On the Dot

Furrows

• Whoever named Triq il-Baħar l-Iswed in San Ġwann must have had a sense of premonition. Whenever it rains heavily, the accumulated rubbish pushes up a manhole cover there. This makes it extremely dangerous, both for pedestrians and motorists. The grille has been out of alignment for nearly a month now despite it having been reported to the local council.

Fraud

• It seems that each week, fraudsters come up with new ideas to separate fools and their money. This time, it is ostensibly Cindy Raines from the Federal Deposit Insurance Corporation Security Department sending a note to the Accounting Department and copying the recipient in. The message speaks of a new security system, aimed at diminishing fraud and scams, which will suspend transactions until and unless the client installs “special security software” to rehabilitate the account.

Futures

• Another tragic incident on a building site indicates that not enough is being done to ensure the health and safety of employees, whether they are in paid jobs or volunteers. From press reports, it appears that equipment is not always being checked, as is supposed to be the praxis, before work commences.

Foundations

• Another worksite where health and safety precautions have gone by the wayside is the bus terminus at Valletta. On December 20, a foreign worker was seen sanding the ceiling of a new building without wearing a mask or safety gloves to protect him from the dust particles. He was not wearing a harness, either. Neither passers-by were protected from the fine white dust.

Freedom

• The Information and Data Protection Commissioner Office says that a considerable number of complaints refer to unsolicited communications for the purpose of direct marketing. The public eagerly awaits ex ufficio remedial action for another issue that involves breach of privacy. As it is, people receiving calls from withheld numbers have to take legal action to discover who the perpetrator is.

Fateful

• The audio visual media is broadcasting messages about drinking and driving, the wisdom of insuring belongings before going abroad. What is not being highlighted is the need for people to learn basic first aid.

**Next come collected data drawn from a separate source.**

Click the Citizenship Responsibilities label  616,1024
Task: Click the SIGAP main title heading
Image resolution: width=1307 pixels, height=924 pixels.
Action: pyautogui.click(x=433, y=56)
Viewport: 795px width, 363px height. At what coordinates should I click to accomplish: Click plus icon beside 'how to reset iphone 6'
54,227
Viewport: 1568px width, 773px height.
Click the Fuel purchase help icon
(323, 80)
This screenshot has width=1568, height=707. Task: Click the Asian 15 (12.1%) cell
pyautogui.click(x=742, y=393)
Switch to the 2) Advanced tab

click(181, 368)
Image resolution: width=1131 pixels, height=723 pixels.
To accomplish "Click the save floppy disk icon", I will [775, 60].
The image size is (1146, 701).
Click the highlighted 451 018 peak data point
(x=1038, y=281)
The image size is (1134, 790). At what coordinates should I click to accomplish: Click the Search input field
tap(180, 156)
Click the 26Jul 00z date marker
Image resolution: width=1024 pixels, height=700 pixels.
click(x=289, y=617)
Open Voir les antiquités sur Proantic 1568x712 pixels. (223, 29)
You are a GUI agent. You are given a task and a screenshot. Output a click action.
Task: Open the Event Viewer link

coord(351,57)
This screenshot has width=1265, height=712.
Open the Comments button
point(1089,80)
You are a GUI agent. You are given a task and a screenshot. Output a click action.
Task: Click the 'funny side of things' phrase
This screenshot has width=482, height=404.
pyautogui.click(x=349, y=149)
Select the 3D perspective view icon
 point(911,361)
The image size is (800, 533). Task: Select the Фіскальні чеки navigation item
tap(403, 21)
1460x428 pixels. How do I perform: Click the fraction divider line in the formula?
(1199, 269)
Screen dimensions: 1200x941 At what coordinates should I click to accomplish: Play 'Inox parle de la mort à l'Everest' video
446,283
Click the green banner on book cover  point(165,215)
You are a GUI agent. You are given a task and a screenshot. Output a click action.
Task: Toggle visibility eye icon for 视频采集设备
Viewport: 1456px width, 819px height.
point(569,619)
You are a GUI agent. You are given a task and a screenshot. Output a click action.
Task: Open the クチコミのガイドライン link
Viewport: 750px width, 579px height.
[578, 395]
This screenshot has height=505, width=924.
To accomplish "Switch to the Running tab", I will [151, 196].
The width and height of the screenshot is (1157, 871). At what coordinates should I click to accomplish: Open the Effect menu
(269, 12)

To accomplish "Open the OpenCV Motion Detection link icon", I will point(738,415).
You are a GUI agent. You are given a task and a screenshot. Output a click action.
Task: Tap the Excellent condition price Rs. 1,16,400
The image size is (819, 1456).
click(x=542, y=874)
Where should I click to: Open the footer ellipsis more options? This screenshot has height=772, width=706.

How many persons would know how to react if one were choking, or were injured by shards of glass, or collapsed because of substance abuse, or had a hypoglycaemic reaction, for instance?

Finally

• The skips at the end of Triq il-Palazz l-Aħmar in Sta Venera were finally removed on December 19. However, the selfish people who used to come from other areas with their garbage were not to know this. So, when they made their usual journey and did not find the skips, they left their black garbage bags under the pavement anyway. Where were the wardens who often used to turn up early in the morning and late at night to fine residents using shopping bags rather than black bags?

Frustrations

• On December 20, several young children were taken by their teachers to see a film in a Valletta cinema. It was interesting to see how some of the teachers spoke to their charges along the way, stopping every so often to see that the class was behaving. Others just walked along in front and expected the children to follow.

Fancy

• At least one pre-Arriva bus has been spruced up and will be used as a tourist attraction. It will be interesting to note whether other bus owners will follow suit, in which case it would be a good idea for the buses to revert to their original place-name colours rather than the one-colour-fits-all routes that had made them so dull. One wonders whether some of the much-vaunted low-floor buses could be pressed into Arriva service after being painted in the company colour scheme.

Fulfilment

• During Christmastide, mobile telephony companies do their best to drum up business. Sometimes this includes sending trainees out in the streets hoping to garner more customers for the firm, even if it means head-hunting them from others. It would be a good idea for such entities to give their apprentices lessons in manners; the comments they sometimes pass about people who would have refused their approach are far from polite.

Feasibility

• This column had long been saying that it would be madness to move the Tritons fountain. Now it transpires that what was so vehemently deemed “right” was not and this column’s stand has been vindicated. There is only one thing to understand: Will not dismantling the fountain, even in part, for restoration, damage it anyway?

Funny

• Every so often, the planning authority decides to bare its teeth and rather than sanctioning ugly edifices and slapping the people responsible for them with risible fines, decides to bring in the cavalry. This time, it was illegal constructions in Dingli, Floriana, Qala, Rabat, Siġġiewi and Żabbar that felt its ire. One hopes that next time it will be the ones at Armier, Ġnejna, Mistra and Valletta, at least to begin with.

Finality

• It has become common practice for certain businesses to feature opting out clauses in contracts or renewals of agreements. This is unfair on clients who would then have to take action themselves to sign their way out of the imposed contract. One wonders what the Directorate for Consumer Affairs has to say about this.